Joe Alwyn and Paul Mescal Reveal the 3rd Actor in Their “Tortured Man” Group Chat..123

Entertaiment, News

Joe Alwyn and Paul Mescal gave insight into their WhatsApp group chat, which was originally created by a certain Fleabag actor.
Two is company, and three is a crowd—though Joe Alwyn, Paul Mescal and another fellow actor have a different name for their trio.

Joe and Paul, who each starred in Sally Rooney TV adaptations, gave insight into their exclusive group chat during a Variety’s Actors on Actors interview Dec. 15, as well as the identity of their crew’s third member.

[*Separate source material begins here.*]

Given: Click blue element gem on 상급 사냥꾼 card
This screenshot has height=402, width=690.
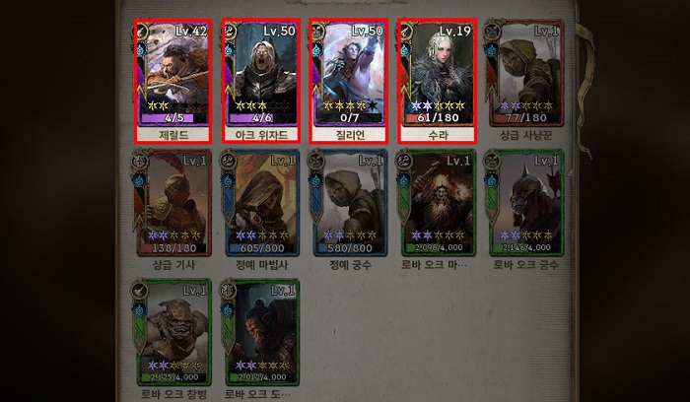Looking at the screenshot, I should [491, 49].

“So what’s the name of the WhatsApp group that we’re in?” Paul asked, with Joe responding, “It’s the Tortured Man Club, I think. It’s me, you—and Andrew Scott started the group.”

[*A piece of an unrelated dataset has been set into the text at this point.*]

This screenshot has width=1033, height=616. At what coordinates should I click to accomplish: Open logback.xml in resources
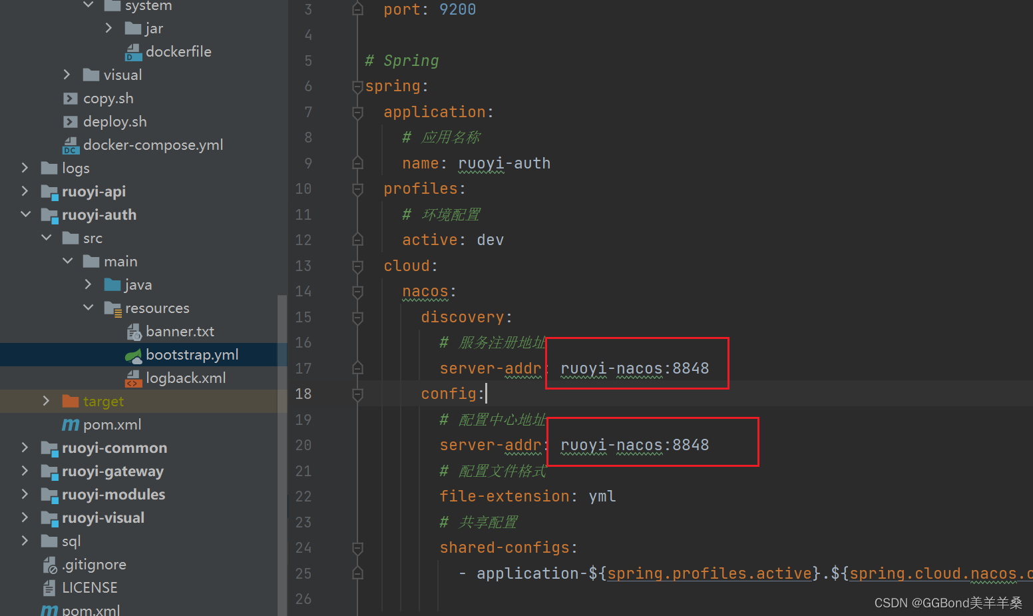[186, 378]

As for who texts the most in the chat, Paul put Andrew—best known for Fleabag and Sherlock—at the forefront.

“He’s just on it every day,” Paul—who is dating Phoebe Bridgers—revealed. “He’s just on it by himself.”

Joe added, “Just messaging himself good mornings.”

Group chats aside, the two also opened up about their experiences with anxiety during the candid conversation. Joe broached the subject first, recalling a previous conversation they had on the topic before asking Paul how he’s navigated getting “outside of anxiety in order to do the job.”
“It’s that cursed feeling of, once you feel like it’s disappearing, it comes back and hits you like a ton of bricks,” Paul answered. “But I was talking to somebody about that. They said, ‘I don’t think it’s ever going to leave you, because it’s a personality type.'”

Diving further into the discussion, the Normal People actor detailed how he copes with such feelings.

“But for me, it’s trying to use that anxiety or fear or fear of failure—repurposing that to be like, ‘What I’m doing matters to me,” Paul said. “Might not matter to everybody, but it matters to me at that moment.”
In response to Paul asking him how he endures anxiety, Joe—who is dating Taylor Swift—said it’s “interesting and tricky.”

“Because it gets to a point where there’s a degree to which nerves are completely inevitable and can also be helpful,” Joe said. “But at the same time, there’s a danger—and I’ve certainly felt this in the last couple of years—where that can start to take away some of the pleasure and the fun of doing it. So recently it’s been a rethink: Going forward, just jumping in in the same way but caring less in the right way.”